Return only the tail of the data below, word for word: the line with "Click the green" and each line after it through the final one.

(Saved entries)
====================

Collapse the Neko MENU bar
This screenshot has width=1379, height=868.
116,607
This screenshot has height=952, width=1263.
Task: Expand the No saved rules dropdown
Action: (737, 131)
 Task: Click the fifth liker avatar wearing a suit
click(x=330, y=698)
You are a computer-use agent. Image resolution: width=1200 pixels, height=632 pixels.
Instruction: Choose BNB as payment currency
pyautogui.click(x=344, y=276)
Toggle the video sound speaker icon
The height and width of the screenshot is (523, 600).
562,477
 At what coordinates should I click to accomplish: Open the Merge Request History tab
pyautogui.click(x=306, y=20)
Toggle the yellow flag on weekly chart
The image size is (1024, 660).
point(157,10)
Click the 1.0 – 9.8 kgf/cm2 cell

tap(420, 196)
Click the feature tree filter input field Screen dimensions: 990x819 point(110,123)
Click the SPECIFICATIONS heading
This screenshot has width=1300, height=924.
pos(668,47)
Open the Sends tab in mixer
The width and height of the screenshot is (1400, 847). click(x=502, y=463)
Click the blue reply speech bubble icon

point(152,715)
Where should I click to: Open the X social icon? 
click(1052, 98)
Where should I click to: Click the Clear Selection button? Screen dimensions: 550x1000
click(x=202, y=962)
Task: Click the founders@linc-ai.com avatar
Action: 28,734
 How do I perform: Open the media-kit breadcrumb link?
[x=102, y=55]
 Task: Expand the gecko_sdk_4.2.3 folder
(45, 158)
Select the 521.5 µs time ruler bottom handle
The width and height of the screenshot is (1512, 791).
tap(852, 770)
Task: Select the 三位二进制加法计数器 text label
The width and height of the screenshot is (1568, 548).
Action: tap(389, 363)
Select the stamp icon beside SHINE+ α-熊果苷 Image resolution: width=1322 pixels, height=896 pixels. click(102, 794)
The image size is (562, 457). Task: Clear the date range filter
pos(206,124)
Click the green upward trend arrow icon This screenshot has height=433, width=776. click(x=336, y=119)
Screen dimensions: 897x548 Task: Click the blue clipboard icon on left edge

====================

- _Exercise response_
Click the green upward trend arrow icon This screenshot has height=433, width=776. click(x=336, y=119)
Screen dimensions: 897x548 Task: Click the blue clipboard icon on left edge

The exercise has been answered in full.